The team’s fourth member, Ty Swiler, has also worked for Beachners since he turned 18. Swiler’s father, Bob, also worked at Beachner Bros.

“Calvin and my dad have been friends for a long time, and his boys are just a few years younger than me, so we’ve always hung out,” Swiler said. “I started working for Beachner Bros. when I turned 18 in January 2013 and started rodeoing with them that year as well.”

Sticking to the basics

The WRCA World Championship Ranch rodeo takes place over four days with two rounds of five events — Team Penning, Stray Gathering, Wild Cow Milking, Team Branding and Ranch Bronc Riding. Teams are scored out of 10 in each event, with first receiving 10 points and on down. Failure to complete the event, or a “no time,” earns a team zero points.

Teams also gain extra points for winning the average, or best average score in a single event over the four days. The Beachner team won the average in both the team penning and wild cow milking events.

Calvin Kendall said consistency is the key, often more important than speed, even though events are timed. If a team wins one or two events but earns zero points in others for no times, they may be beaten by a team with a score in every event.

He praised the consistency of his three teammates, remembering in 2012 when Cody was their number one roper at 16 years old.

“The kid’s consistent.
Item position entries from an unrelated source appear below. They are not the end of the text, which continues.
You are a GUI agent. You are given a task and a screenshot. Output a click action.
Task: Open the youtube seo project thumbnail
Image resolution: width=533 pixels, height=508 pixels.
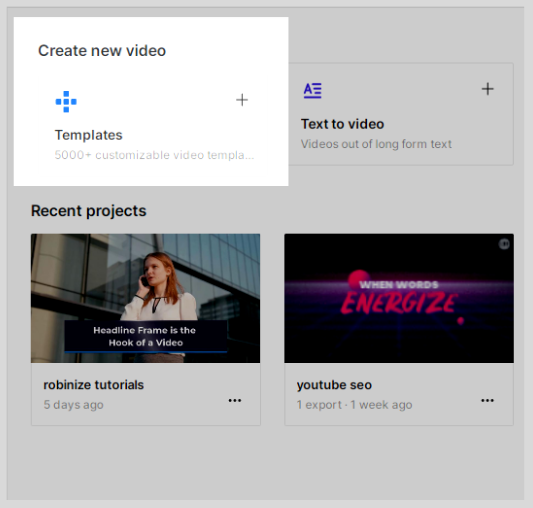pos(399,298)
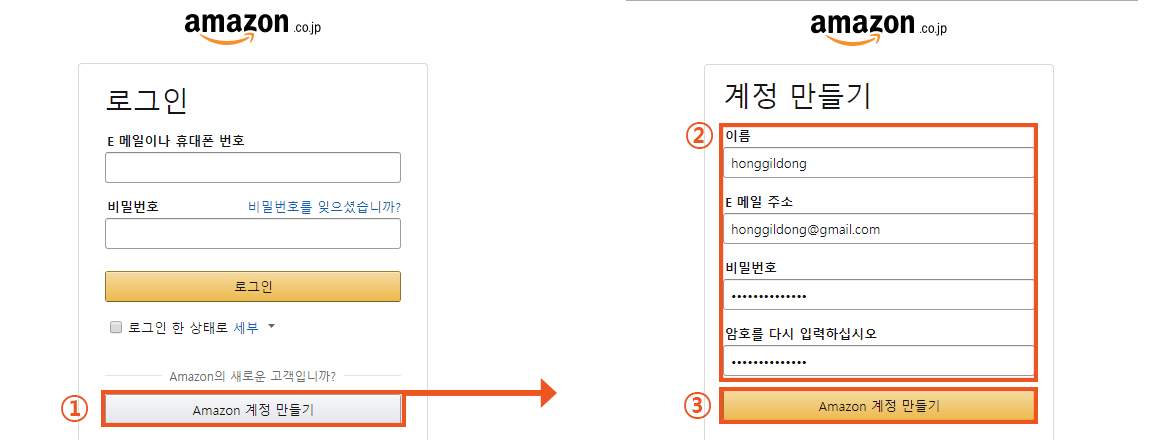
Task: Click the circled number 1 marker
Action: point(75,409)
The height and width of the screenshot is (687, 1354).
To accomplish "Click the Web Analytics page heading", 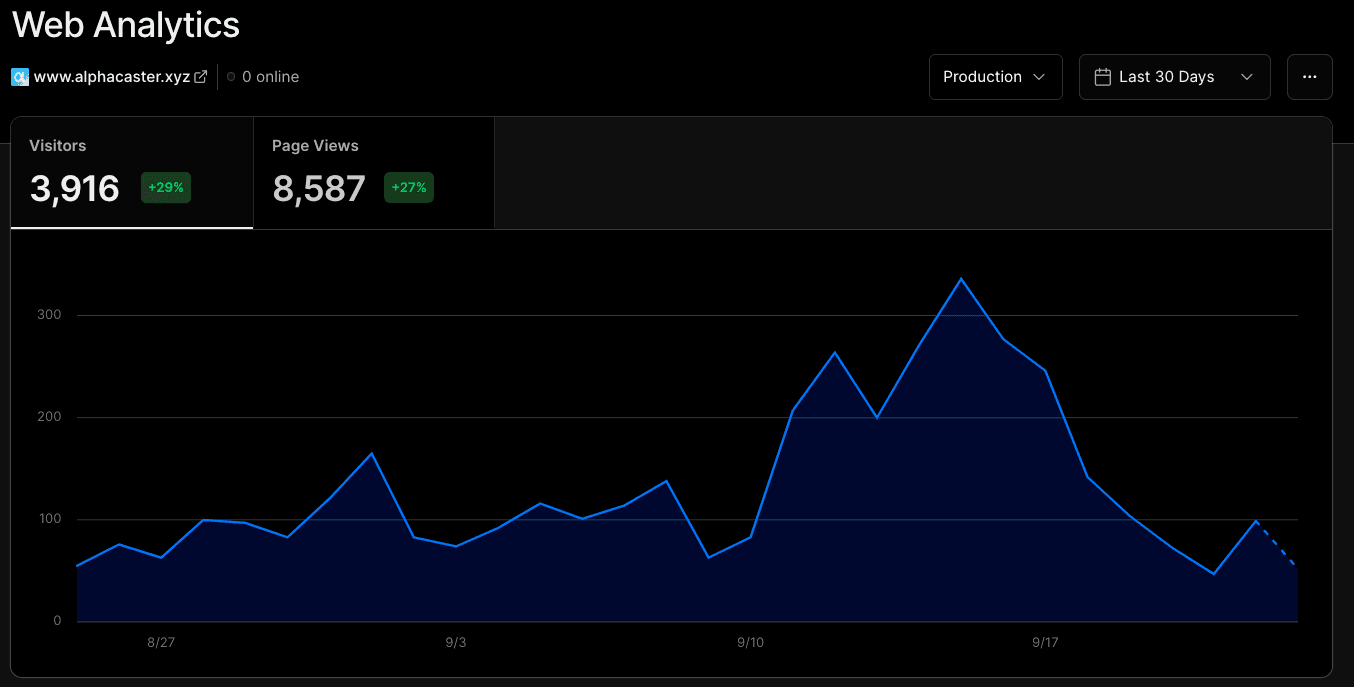I will coord(126,25).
One time we went, you know it’s two full rounds, and he never missed a loop the whole time we were there,” Calvin said of Cody. “And I think this time he may have missed one heel loop in the stray gathering, but other than that, he was on. All three of those boys. They ain’t real fast, but they’re consistent.”

Top Hands and Horses

The rodeo judges took note of the team’s consistency, especially of Swiler.
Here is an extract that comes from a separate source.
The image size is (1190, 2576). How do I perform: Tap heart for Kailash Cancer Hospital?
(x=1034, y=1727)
Swiler was award Reserve Top Hand for the entire finals rodeo. The Top Hand award goes to the cowboy who was the most helpful to his team's performance — essentially the ranch rodeo MVP — and Reserve Top Hand goes to the runner-up.
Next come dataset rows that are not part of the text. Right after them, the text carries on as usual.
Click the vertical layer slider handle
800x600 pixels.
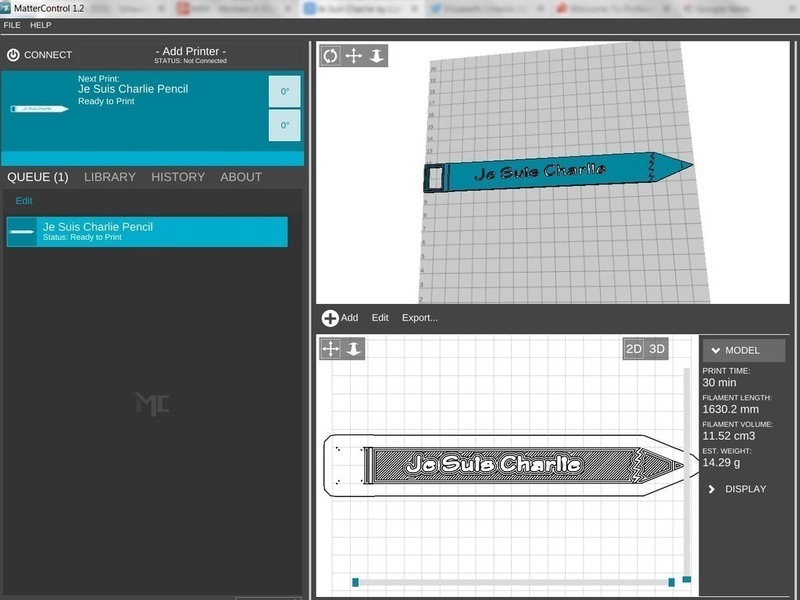686,579
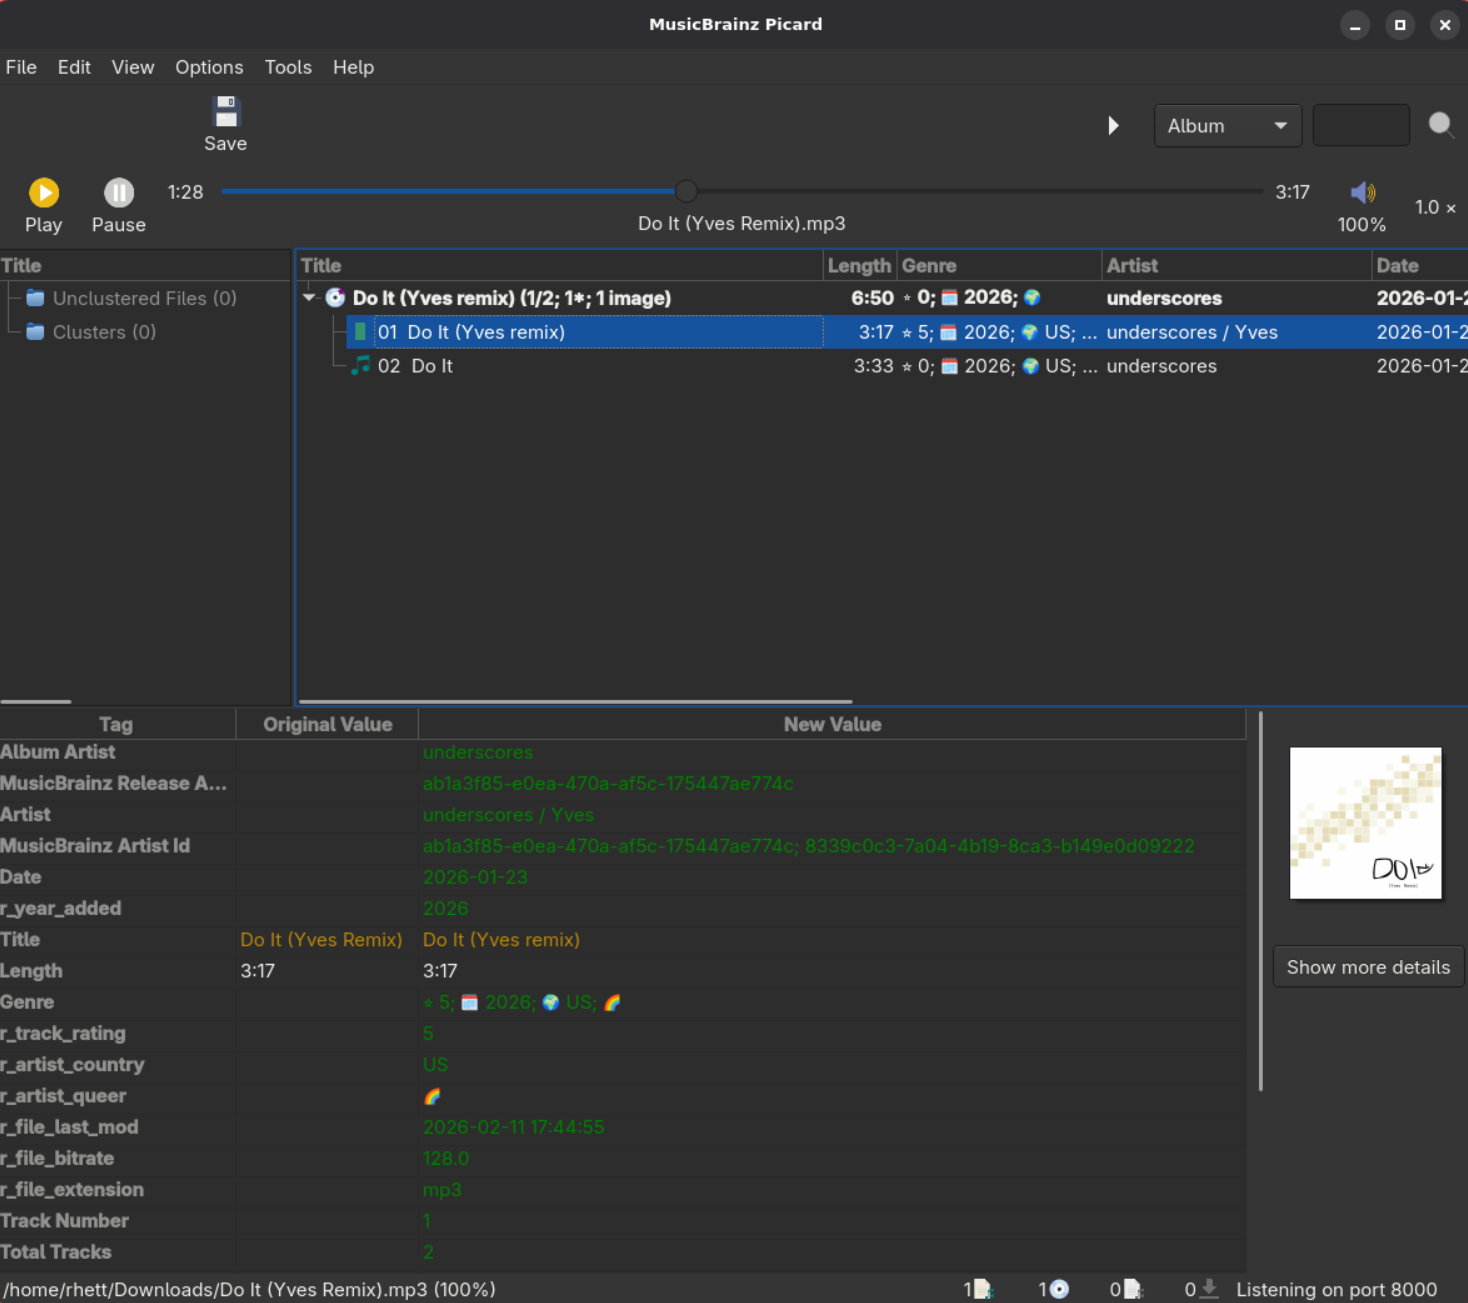The width and height of the screenshot is (1468, 1303).
Task: Click the album disc icon beside Do It
Action: point(335,298)
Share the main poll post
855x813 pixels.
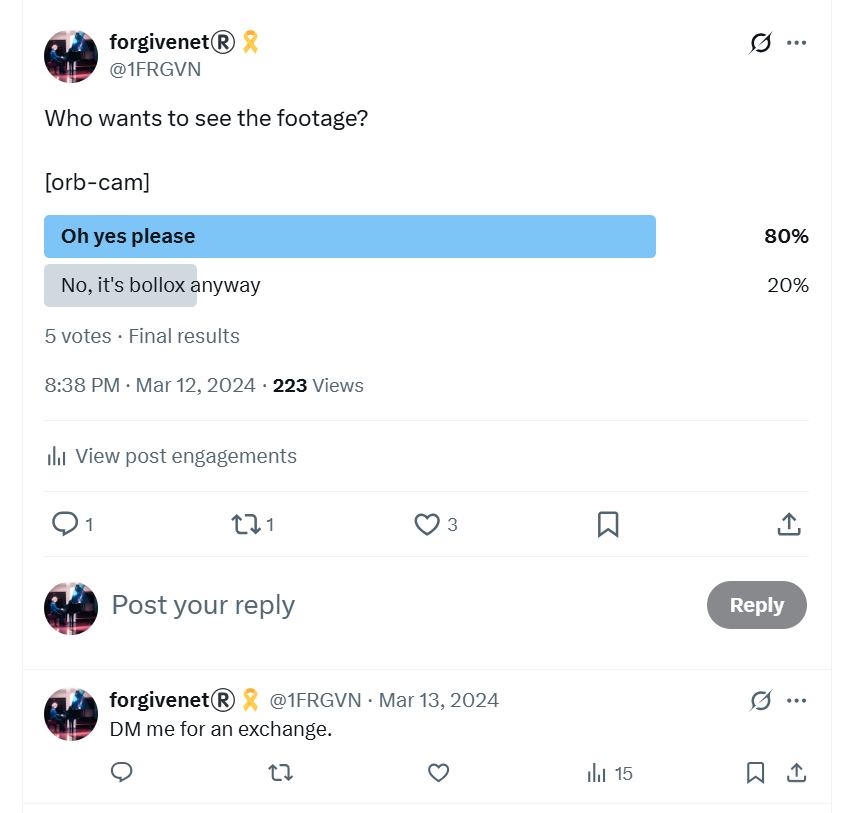[788, 524]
The team also received the Top American Quarter Horse and Top WCRR Horse awards for Little Tee J Paul, ridden at the finals by Cody Kendall. Judges score horses on their working skills as well for the award.

Haywire Cattle Co., another Kansas team, took home the Top Hand and Reserve Top WCRR Horse awards.

A Cowboy Culture

The Beachner Team wasn’t alone at the top, along with their awards, Haywire placed second overall. The Butler County-based team also won the average in two events, ranch bronc riding and team branding. They tied the arena record in the former.

The combined team of Broken H and Hebb ranches, based in Bronson, Kansas and Fall River, Kansas, placed fourth. Lonesome Pine, of Cedar Point, Kansas, set their second arena record at the finals in Team Penning. In 2015 they set the record in the wild cow milking and won the finals.

Teams from Minneapolis, Redfield and Cottonwood Falls, Kansas also qualified and competed at the WRCA finals.

“The ag industry in Kansas is very strong, and that plays a role,” Wall said. “There’s a lot of cattle on grass, and when you have that many head spread out, you have to have good hands to take care of them.”

The world champion stock trailer the Beachner team won took as much of a break as the team did once they left Amarillo. The Kendalls were back to work, with the trailer in tow, and Swiler was spending time in Colorado sharpening his skills in horse training.

Maybe next year they’ll try to win the whole thing again, but until then they’ll be practicing, doing what they do every day.